3D Rendering on Apple Silicon, CPU&GPU

jmho · Dec 7, 2021

The latest patch is still under review, so don't expect Metal support in the dailies until that's merged in.

It's also important to remember that as far as I can tell this Metal patch is the quickest and dirtiest way to get Metal up and running so don't expect blazing performance right off the bat. OptiX is very mature at this point and HIP is in a fully released state, while Metal support is very much a work in progress.

I'd expect Metal support to be relatively slow and buggy for a month or two while it's still being worked on, and I feel kinda bad for Michael Jones who has done an absolutely incredible job getting this stuff done so quickly, and the second it's out in it's very alpha state he's going to get so much garbage - not from the people who actually use Blender on Mac who will be really happy having usable render times, but from the benchmark people moaning that the metal port is disappointing and Apple sucks blah blah because the M1 Max isn't able to beat a 3060 the second it hits alpha (or likely ever, because the M1 Max doesn't have RT h/w)

jmho · Dec 7, 2021

mi7chy said:
Furthermore, the non-default settings influence render times. And, disabling denoise and noise threshold not only make the render results look terrible but also make the AMD render times about 38% worse on Sprite Fright render demo.

I think this is probably because Nvidia cards have access to the much faster AI-based OptiX de-noiser instead of the standard Intel one that everyone else has to use.

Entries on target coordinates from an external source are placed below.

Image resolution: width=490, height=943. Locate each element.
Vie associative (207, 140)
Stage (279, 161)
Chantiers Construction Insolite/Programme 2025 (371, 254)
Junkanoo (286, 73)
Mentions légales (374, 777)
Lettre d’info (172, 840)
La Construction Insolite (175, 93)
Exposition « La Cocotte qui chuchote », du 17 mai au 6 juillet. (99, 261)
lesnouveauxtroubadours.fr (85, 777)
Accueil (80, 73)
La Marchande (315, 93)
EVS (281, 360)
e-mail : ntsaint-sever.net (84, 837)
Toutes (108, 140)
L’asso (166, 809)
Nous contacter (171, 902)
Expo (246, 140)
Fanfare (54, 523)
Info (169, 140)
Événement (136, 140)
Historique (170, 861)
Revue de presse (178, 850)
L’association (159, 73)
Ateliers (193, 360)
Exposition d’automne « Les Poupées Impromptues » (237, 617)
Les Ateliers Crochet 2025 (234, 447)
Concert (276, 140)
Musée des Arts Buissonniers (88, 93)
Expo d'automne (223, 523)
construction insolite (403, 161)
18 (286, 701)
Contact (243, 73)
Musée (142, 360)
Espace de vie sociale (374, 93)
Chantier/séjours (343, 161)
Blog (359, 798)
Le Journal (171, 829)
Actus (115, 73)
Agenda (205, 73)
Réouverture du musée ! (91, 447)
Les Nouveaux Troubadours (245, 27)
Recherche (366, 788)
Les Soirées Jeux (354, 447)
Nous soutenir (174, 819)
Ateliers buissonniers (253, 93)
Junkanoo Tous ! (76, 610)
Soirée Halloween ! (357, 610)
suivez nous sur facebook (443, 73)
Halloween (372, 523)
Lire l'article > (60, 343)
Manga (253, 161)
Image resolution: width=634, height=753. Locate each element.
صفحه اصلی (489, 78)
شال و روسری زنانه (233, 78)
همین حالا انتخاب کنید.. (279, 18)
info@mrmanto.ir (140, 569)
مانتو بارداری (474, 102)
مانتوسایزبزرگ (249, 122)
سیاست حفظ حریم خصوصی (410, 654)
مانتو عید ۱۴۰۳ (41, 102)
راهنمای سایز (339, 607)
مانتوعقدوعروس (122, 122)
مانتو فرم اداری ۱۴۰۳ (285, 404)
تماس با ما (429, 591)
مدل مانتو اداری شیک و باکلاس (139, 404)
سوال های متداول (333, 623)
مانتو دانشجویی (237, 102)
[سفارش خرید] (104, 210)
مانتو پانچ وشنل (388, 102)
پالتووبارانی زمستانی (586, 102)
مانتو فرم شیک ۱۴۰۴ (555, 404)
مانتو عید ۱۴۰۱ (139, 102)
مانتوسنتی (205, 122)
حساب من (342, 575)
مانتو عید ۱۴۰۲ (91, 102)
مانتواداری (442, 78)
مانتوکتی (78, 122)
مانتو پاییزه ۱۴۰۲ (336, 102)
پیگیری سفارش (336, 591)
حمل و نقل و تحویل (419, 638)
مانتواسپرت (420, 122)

De-noising with a threshold means that the better the de-noiser, the less raytracing you have to do. I'm assuming that rather than deal with the question of is it fair that Nvidia cards get an advantage (using OptiX de-noising) or a disadvantage (not using it) they just decided to remove de-noising all together.

l0stl0rd · Dec 7, 2021

mi7chy said:
16.39s - 3060 70W mobile (OptiX Blender 3.0)
20.57s - reference 6900xt (HIP Blender 3.0)
29s - 2070 Super (OptiX)
31s - 3060 70W mobile (OptiX Blender 2.93)
48s - M1 Max 24GPU (Metal Blender 3.1 alpha source build)
51s - 2070 Super (CUDA)
2.04m - Mac Mini M1 (Metal Blender 3.1 alpha source build)
3:55.81m - AMD 5800H base clock no-boost and no-PBO overclock (CPU Blender 3.0)
5:51.06m - MBA M1 (CPU Blender 3.0)
*will have 5950x CPU result up soon

1:18:34 M1Pro GPU 3.1 + patch
I wonder how much it will change when the patch gets more “final”.

ww1971 · Dec 7, 2021

jmho said:
The latest patch is still under review, so don't expect Metal support in the dailies until that's merged in.

It's also important to remember that as far as I can tell this Metal patch is the quickest and dirtiest way to get Metal up and running so don't expect blazing performance right off the bat. OptiX is very mature at this point and HIP is in a fully released state, while Metal support is very much a work in progress.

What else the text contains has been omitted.